きょうもまた真夏を思わせる暑い日である。昨日は思いついて住吉大社の神事に使われる卯の葉のために植えられている卯の花が満開の見ごろと聞いたので、「卯の花苑」を訪ねた。池に架かる太鼓の形をした木橋を渡り、筒男三神と神功皇后を祀る住吉造りといわれる国宝の社殿を参拝。神域を抜けたところにある、第一本宮の南側に石の玉垣に囲まれ、なかに杉の大木が聳えらる「五所御前」と呼ばれている場所がある。ここは、神功皇后が住吉大神を祀る地を選定するとき、この杉の木に鷺が三羽とまったのを見て、大神がこの地を望まれているのだとひらめいてこの場所に祀ることに決めたとの伝承があると聞く。そんな呪縛に支配されたのか、玉垣内には玉石が敷きつめられてあり、その玉石の幾つかには『五』、『大』、『力』のいずれか一文字が書かれているというので、その文字の書かれた玉石を探している人が多数見かけられた。文字の書かれた玉石の数は少なく、簡単には探し当てられないようである。それぞれ、五、大、力と書かれた三つの玉石を集めると『五大力』即ち、@体力A智力B福力C財力D寿力の徳を一願叶えてくれる心願成就のお守りになるとされているらしいが、ルソーがいう
「人は、つねに自分の幸福をのぞむものだが、つねに幸福を見わけることができるわけではない」という皮肉に誑かされながら、それではと、戯れに玉垣の間に手を差し伸べて、玉砂利を掻き混ぜて掬いあげてみたら、あら不思議や一個の石に三文字『五大力』と記された石があった。
この文字を書いている人も戯れに書いたものであろうかと、その微笑みを想像してその前の池に架かる橋を渡り、来月14日に、「御田植神事」がある田を望んでいたら多くの人が蛇がいると大騒ぎしていた。

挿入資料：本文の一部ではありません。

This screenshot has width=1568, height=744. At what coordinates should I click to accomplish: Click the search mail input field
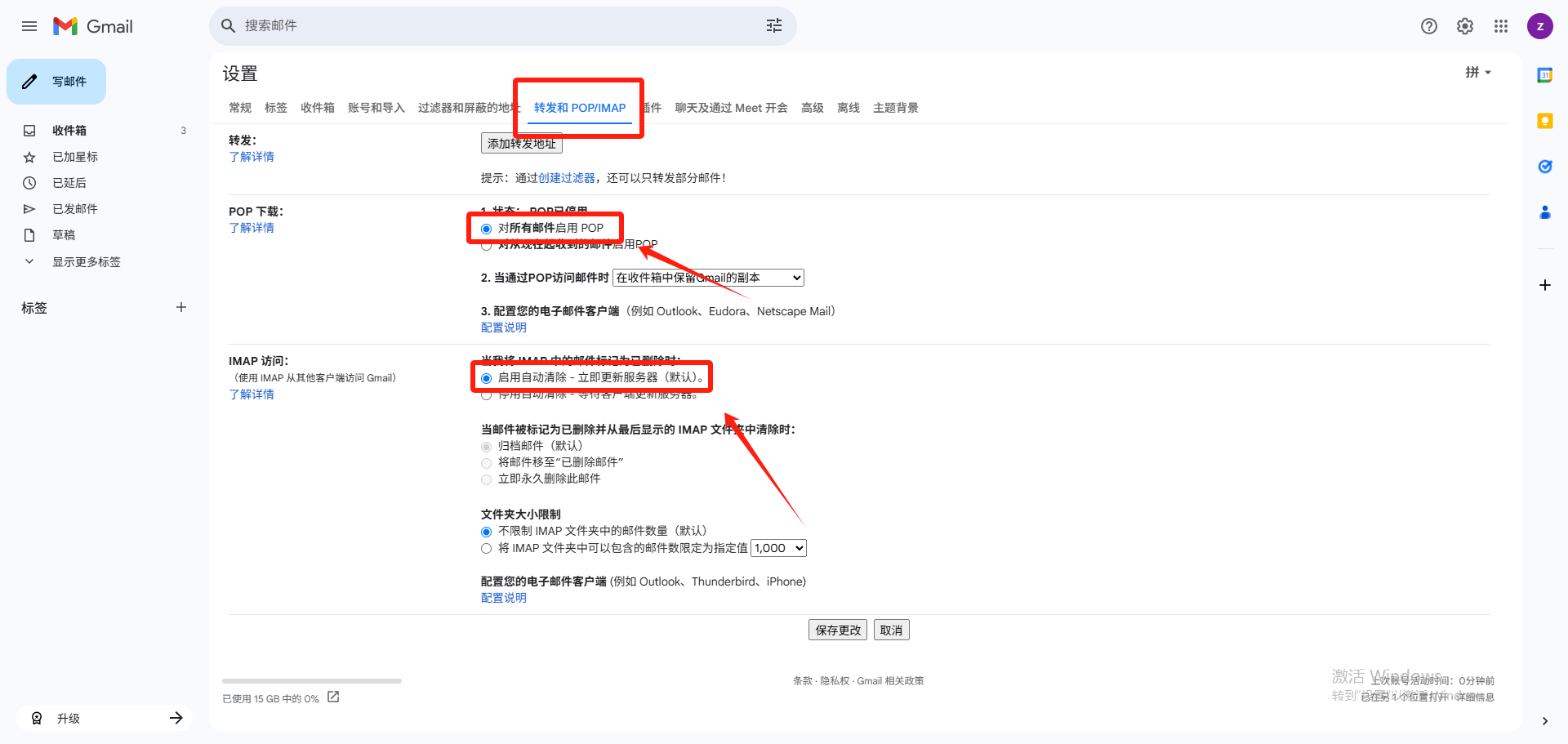pos(490,26)
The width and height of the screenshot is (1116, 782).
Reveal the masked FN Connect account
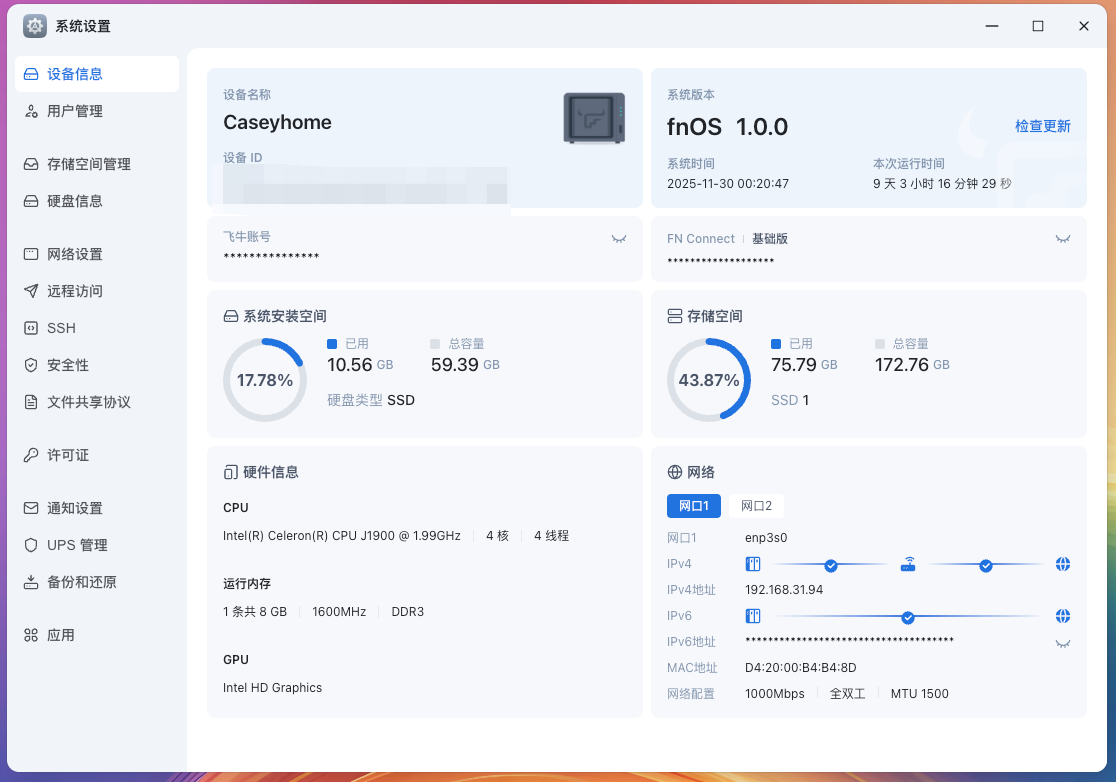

成るほどかなり大きな蛇がとぐろを巻いていた。大阪市内の中心地で生活するものには、もう何十年もお目にかかっていない懐かしい光景であった。何を食べているのかとの誰かの声に蛙ですよ、ここは、御田植神事のときに八乙女が舞う「田舞い」の田楽に謡われたことばが、
『枕草子』にもあるのだから、平安時代からの田植えが連綿と続けられているのだから蛇も棲息しているのも当然のことであろう。
帰宅したら、中庭に通じる戸が開いていて猫が出ていた。三匹のうち一匹が見当たらないので、外に逃げたことを知った。本来の飼い猫は外を散策して来ても帰巣本能があるからきっと帰って来るだろうと、昼間の疲れで寝てしまった。朝起きると思った通り帰っていた。住吉大社の境内にある「楠珺社」の初辰さんの猫詣りが功を奏したと思ったところである。